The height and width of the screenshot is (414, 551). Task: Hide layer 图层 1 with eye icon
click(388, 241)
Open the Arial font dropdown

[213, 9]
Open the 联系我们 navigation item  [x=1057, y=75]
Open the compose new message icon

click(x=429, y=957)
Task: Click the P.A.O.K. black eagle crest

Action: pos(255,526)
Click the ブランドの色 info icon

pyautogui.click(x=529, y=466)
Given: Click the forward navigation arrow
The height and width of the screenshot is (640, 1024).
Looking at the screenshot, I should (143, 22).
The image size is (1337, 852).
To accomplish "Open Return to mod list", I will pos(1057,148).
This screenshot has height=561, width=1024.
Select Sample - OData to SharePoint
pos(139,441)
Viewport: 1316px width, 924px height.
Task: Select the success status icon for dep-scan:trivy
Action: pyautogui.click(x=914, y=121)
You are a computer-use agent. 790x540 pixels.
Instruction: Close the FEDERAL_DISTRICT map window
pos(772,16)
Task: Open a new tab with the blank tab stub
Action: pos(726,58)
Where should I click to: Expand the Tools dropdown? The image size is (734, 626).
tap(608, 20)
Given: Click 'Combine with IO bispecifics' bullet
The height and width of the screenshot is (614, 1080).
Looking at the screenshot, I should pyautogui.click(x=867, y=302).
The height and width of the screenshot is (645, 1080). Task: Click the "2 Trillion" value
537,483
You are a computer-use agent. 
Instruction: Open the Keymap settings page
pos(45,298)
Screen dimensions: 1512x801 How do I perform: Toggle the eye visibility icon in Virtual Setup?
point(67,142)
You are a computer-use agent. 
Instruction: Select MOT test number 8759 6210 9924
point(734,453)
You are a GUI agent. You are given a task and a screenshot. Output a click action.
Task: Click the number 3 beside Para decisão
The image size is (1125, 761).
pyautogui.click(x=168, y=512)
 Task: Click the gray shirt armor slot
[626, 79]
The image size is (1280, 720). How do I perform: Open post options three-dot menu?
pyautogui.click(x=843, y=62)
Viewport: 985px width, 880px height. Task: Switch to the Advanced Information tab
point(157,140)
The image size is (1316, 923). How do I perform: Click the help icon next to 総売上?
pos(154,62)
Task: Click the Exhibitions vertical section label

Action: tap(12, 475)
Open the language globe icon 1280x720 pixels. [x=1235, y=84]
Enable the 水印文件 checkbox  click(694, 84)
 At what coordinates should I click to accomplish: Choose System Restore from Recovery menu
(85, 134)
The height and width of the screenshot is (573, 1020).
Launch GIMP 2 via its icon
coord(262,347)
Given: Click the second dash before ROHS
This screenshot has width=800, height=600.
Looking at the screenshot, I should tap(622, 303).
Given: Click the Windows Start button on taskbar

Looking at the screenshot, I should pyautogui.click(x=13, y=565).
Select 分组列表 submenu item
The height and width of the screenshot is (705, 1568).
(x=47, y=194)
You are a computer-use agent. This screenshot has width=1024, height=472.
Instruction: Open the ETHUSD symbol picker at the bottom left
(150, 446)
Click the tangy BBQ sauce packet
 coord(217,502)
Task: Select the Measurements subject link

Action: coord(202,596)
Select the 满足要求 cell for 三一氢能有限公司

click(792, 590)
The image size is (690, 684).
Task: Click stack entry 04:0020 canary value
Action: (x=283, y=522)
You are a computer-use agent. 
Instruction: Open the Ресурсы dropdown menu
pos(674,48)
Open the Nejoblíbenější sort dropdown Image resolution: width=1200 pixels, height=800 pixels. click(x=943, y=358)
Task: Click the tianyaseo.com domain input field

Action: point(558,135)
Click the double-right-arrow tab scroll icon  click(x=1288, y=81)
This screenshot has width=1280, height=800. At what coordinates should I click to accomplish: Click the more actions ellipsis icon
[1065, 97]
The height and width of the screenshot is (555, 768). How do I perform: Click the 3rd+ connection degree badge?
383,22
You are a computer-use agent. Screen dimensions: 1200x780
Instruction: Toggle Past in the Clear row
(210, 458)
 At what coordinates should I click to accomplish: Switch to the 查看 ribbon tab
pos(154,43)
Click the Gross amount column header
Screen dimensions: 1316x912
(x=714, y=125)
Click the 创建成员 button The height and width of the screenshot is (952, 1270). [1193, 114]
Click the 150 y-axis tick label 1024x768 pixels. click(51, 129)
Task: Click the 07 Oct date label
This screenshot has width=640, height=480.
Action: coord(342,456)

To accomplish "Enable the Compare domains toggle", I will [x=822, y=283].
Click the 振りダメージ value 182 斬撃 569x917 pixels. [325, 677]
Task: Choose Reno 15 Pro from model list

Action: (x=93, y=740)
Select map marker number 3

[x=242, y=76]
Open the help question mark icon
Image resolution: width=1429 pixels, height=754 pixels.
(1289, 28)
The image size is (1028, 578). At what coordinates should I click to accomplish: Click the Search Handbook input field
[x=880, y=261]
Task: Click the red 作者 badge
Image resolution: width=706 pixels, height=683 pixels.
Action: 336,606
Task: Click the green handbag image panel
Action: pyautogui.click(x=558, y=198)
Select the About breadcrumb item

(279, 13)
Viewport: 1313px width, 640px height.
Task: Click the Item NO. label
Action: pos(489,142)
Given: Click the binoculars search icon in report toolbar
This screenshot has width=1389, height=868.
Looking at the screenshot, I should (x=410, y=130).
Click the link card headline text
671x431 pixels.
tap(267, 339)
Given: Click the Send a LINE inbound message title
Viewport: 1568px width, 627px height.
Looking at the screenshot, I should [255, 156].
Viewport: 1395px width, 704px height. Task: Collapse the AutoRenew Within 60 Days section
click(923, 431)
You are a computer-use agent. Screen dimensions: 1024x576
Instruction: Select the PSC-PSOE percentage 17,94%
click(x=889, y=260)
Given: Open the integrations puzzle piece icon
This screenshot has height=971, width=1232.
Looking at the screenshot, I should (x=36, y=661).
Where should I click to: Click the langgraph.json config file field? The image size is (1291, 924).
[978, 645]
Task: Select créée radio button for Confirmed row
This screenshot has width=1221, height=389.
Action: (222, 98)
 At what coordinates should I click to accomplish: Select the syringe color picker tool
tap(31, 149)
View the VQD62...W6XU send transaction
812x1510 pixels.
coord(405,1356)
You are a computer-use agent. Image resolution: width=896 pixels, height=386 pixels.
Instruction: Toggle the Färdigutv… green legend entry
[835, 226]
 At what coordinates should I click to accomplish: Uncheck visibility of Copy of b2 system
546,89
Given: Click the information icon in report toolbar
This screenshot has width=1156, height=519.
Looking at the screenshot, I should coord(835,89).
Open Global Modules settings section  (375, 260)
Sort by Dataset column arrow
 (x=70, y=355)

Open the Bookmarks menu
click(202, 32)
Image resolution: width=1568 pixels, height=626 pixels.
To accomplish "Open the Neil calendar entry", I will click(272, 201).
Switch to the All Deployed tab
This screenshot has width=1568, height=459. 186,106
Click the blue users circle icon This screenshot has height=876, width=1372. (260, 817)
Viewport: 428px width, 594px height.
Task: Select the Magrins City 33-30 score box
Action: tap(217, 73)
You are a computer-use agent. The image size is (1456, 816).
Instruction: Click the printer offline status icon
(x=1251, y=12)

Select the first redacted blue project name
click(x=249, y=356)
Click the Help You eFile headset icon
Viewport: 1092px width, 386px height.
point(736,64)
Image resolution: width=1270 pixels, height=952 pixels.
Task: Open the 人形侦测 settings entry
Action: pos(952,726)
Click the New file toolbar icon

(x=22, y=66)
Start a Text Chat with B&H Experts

====================

### Exercise instructions
Among the entries above, how many lines include "Enable"? State the number and nothing else.

### Exercise result
2